The Miss Missouri competition is the pageant that selects the representative for the U.S. state of Missouri in the Miss America pageant.

Clare Marie Kuebler of Wildwood was crowned Miss Missouri 2022 on June 18, 2022 at Missouri Military Academy in Mexico. She competed for the title of Miss America 2023 at the Mohegan Sun in Uncasville, Connecticut in December 2022.

History
From 1935 to 1970, the Miss Missouri pageant was held in a number of locations, including St. Louis, Kansas City, and Springfield. In 1970, the pageant was held for the first time in Mexico, which would become the pageant's home. The pageant has been held in Mexico in all following years.

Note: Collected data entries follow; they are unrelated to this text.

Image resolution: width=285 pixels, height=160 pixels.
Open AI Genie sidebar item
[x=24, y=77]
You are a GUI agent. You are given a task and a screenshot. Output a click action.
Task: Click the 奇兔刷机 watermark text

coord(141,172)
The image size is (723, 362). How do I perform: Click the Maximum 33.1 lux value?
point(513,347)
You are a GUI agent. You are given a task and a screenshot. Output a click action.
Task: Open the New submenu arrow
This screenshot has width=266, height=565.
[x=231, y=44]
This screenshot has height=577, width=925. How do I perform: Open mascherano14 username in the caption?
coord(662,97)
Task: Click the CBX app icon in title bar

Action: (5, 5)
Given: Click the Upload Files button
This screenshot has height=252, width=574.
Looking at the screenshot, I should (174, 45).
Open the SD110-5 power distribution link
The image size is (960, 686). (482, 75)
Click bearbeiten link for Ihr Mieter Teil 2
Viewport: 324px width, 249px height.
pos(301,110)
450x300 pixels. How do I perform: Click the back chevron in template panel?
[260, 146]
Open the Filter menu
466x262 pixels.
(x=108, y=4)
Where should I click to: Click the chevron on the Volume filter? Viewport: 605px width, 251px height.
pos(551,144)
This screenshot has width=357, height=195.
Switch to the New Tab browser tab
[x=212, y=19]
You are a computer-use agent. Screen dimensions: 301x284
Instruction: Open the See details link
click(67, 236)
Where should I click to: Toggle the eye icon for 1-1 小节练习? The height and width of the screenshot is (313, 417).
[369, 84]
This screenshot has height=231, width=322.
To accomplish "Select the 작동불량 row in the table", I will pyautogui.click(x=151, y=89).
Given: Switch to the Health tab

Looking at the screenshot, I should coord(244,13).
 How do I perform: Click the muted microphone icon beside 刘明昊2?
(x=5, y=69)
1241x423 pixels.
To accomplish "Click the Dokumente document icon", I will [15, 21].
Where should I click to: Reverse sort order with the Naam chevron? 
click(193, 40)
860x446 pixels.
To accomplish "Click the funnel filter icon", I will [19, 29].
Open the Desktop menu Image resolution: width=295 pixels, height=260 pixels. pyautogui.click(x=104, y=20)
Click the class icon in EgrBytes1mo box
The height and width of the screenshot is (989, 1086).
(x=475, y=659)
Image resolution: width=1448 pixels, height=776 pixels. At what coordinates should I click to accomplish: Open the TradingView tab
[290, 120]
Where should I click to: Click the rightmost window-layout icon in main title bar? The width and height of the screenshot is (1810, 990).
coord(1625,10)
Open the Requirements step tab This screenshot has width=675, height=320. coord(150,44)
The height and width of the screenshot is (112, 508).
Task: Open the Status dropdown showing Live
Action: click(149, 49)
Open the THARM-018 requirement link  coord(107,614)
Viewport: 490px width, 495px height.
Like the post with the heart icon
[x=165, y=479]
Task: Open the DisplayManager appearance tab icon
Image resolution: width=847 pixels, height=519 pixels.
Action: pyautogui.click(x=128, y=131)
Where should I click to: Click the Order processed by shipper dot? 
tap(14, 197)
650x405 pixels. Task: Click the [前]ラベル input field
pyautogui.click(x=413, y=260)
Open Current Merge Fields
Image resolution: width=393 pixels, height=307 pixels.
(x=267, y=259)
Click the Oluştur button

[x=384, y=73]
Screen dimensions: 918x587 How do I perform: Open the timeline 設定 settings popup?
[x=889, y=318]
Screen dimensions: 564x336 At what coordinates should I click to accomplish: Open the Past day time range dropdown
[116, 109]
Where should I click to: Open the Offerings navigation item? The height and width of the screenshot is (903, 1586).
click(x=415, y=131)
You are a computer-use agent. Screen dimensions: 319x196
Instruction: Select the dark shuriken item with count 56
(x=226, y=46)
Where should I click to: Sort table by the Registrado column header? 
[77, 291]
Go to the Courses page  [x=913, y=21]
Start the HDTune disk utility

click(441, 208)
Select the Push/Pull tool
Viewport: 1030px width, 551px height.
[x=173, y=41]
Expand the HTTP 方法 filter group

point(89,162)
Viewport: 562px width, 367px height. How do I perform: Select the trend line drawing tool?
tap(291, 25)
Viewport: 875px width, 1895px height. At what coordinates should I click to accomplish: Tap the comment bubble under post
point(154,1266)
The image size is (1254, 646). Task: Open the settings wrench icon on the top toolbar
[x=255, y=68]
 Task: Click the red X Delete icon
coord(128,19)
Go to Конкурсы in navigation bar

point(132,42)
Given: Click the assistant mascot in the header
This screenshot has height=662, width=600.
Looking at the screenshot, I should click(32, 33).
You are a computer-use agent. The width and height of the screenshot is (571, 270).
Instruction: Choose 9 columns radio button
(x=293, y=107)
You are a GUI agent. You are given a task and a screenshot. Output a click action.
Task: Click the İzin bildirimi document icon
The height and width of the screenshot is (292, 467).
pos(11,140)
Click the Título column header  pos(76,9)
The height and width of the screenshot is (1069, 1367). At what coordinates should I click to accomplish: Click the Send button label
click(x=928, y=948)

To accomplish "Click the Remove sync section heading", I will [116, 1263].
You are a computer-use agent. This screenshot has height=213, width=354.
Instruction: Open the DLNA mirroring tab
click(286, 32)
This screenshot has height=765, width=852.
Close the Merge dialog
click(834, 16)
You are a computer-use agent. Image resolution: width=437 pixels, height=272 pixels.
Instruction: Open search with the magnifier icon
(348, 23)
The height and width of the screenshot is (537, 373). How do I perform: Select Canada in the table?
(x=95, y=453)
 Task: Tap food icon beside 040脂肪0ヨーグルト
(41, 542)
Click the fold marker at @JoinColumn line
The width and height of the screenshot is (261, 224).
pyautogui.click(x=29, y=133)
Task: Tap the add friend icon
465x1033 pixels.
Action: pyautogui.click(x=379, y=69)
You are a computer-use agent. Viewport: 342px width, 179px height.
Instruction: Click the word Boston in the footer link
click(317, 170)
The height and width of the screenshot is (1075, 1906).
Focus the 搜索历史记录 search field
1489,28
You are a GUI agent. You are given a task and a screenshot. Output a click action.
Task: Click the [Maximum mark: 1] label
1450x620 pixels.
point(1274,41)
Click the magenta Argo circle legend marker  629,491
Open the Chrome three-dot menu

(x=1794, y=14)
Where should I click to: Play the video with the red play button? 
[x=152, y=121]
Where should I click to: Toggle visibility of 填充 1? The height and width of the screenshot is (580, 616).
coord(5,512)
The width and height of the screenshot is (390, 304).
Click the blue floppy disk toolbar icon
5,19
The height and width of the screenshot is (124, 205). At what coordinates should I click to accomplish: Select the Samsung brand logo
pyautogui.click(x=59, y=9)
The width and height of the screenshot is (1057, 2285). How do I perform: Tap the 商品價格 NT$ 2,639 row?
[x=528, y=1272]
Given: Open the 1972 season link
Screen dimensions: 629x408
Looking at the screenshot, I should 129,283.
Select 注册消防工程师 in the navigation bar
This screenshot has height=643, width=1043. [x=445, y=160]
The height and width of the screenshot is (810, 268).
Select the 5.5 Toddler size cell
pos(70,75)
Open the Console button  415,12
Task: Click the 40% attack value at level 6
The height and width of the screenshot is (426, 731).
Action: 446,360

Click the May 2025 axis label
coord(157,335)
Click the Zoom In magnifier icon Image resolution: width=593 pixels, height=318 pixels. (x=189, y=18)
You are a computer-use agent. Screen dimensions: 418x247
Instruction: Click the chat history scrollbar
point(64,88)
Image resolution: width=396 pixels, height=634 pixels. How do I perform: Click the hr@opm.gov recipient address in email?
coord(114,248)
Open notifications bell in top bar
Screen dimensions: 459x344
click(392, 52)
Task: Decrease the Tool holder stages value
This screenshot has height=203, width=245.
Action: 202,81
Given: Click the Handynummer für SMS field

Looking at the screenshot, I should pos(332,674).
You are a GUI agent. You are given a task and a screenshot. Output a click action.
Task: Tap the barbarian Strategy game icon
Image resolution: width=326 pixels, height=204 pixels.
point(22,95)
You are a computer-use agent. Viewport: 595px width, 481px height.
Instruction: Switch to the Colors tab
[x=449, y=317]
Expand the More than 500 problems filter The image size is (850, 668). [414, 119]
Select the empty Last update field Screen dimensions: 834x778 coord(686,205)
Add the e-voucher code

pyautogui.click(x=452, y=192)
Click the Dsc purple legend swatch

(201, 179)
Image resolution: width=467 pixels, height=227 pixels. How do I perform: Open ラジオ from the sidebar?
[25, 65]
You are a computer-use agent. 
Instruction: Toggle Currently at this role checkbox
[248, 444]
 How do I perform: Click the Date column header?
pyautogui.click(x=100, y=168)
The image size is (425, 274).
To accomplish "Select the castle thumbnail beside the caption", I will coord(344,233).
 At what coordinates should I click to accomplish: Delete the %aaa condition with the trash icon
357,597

Missouri has produced one Miss America: Debbye Turner (Miss America 1990). Three Miss Missouri pageant winners have won the Miss Missouri USA crown and competed in the annual Miss USA pageant, most notably Miss Missouri 2002, Shandi Finnessey, who won the Miss USA 2004 title and placed 1st runner-up at Miss Universe. Sarah French, Miss Missouri 2006, is the only titleholder who has also competed at Miss Teen USA, representing Arkansas.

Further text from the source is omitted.